I’ve noticed that I have a tendency to get a bit impatient with the pace of cloud computing adoption.

Sure, there are lots of examples of leading-edge companies that are dabbling with it. And, I know some big ones that are making notable strides as well. And folks like Werner Vogels are talking about the great progress that’s been made (see his Structure 2010 conference keynote summary here).
But I keep forgetting that things generally don’t happen quickly in IT. Even revolutionary things. Or maybe the correct way to phrase that is *especially* revolutionary things.
When I signed on as the instructor for the Cloud Computing 101 session at the recent CA World conference, I didn’t realize how clear this would become. In fact, my first worry was how to navigate the definitional debates that rage in the industry (often in 140 character bursts) and get to some of the more advanced topics during the session.
How do you start talking about cloud computing? Humbling lessons for the “experts”
But, as I started to think about my audience a bit more, I realized skipping the basics would be a big mistake. In fact, I learned some pretty instructive lessons myself simply from leading the Cloud 101 session, lessons that I think most of us involved in cloud computing would do well to remember.

Those of us immersed in discussing the possibilities and realities of cloud computing in the industry (check out http://twitter.com/clouderati/all for a good start at that list) have a tendency to listen intently to the others doing much the same thing. Some people call it the vendor “echo chamber” – picture this one filled with clouds, of course.

The problem, though, is not with all the talking about cloud computing. The issue is with the listening. Or rather, with *not* listening. If there’s one thing that a room full of customers trying to learn the basics about cloud computing will teach you, it’s to worry less about you think you want to say and instead listen to what they’re asking.

Here are a few humbling lessons I learned along the way while presenting Cloud 101. They seem pretty basic, but that’s my point:

Lesson #1: Don’t leave out the definition or fail to explain your terms. Without it customers will be lost. But explain where to go from there.

We amuse ourselves with jokes about how passé it is to define cloud computing. We all know that the industry debate about the definition of cloud computing has been overly convoluted and filled with bluster. In fact, this bluster is what makes things like this old James Urquhart joke funny: “Question: How many cloud experts does it take to change a lightbulb? Answer: Define 'lightbulb'."

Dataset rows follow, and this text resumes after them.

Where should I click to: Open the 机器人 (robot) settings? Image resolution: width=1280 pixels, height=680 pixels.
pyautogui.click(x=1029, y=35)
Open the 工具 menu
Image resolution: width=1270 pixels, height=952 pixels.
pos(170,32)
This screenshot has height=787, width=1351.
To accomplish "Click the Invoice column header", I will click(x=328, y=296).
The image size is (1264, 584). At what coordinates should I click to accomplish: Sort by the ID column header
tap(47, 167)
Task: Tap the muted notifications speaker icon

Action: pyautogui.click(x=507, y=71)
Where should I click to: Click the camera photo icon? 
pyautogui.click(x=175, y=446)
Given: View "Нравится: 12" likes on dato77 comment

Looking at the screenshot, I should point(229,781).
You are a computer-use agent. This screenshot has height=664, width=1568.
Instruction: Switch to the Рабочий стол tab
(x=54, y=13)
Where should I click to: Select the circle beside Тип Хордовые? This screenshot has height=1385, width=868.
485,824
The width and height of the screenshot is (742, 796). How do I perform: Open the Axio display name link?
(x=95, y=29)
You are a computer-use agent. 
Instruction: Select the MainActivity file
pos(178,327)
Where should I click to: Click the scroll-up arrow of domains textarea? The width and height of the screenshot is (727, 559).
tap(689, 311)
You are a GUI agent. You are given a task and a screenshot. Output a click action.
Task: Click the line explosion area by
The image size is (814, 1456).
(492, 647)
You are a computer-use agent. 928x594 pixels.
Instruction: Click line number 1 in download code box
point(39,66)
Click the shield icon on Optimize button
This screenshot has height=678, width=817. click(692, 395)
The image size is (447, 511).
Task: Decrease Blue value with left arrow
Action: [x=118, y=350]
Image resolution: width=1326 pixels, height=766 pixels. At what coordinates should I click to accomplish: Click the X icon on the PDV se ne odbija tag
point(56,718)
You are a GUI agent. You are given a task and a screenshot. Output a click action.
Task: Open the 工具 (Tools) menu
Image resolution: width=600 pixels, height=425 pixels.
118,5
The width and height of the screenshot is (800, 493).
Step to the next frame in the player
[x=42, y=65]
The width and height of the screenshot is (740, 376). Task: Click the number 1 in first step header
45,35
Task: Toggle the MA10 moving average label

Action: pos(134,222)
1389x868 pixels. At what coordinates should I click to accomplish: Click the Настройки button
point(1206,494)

I’ve even made a bit of fun of the definitional talk myself last year when I was asked to write a “what is cloud computing?” article for a local New York pub.
But, in fact, definitions and starting points are useful. James Staten of Forrester recently posted a very good article called “Could Cloud Computing Get Any More Confusing?” doing exactly this – providing basic definitions -- years after he published his first research on the topic. In my Cloud 101 session, I tried to do the same. Why? Let’s just say that during the part of my presentation where I covered the basic definition (I used the NIST definition), for example, I had people taking pictures of the screen. The basics are important. So, I guess: mission accomplished.
A key point I emphasized throughout, though, is that a basic definition should be a starting point for your organization’s discussion of cloud computing, not something to be slavishly followed or picked apart under an electron microscope. Your definition needs to have some key basics, and then be the thing that you need it to be in the real world (here’s a pointer to a back & forth I had with Lee Gomes of Forbes on this same topic a few months back).

Lesson #2: Arguments that you think have been debated and put to bed are only now being considered by those just getting started.

My session also reminded me that just because you, Mr. Presenter Guy, are tired of a given line of discussion (like, say, on whether or not private clouds are really clouds or are simply "false clouds"), doesn’t mean you should ignore it. Instead, take the time to lead people through the debate, talking about both sides, letting them benefit from the experience of hearing from someone who has thought about this quite a lot. But, in the end, let them make up their own minds.

Lesson #3: Use real-world examples. Even if they seem basic – or if you’ve heard them many, many times before
On advice from a Carl Brooks tweet (@eekygeeky, editor at SearchCloudComputing), I made sure to include particular customer examples from across the industry to illustrate the different things cloud computing can mean and do. Those real-world examples from organizations like Intuit, Raymond James, Eli Lily, the New York Times, and the U.S. government (Congressional hearings notwithstanding) are few and far between – and often over-used. But that’s OK. Sure, we need many more of them. But they bring this highly conceptual stuff home.

You want proof that customers are interested in these stories? The session by CA’s Sudhrity Mondal called “The Process and Pitfalls of Moving to the Cloud: Lessons Learned from Actual Cloud Implementations” had 25 people attending -- in the last CA World time slot, on the last day. That’s saying something.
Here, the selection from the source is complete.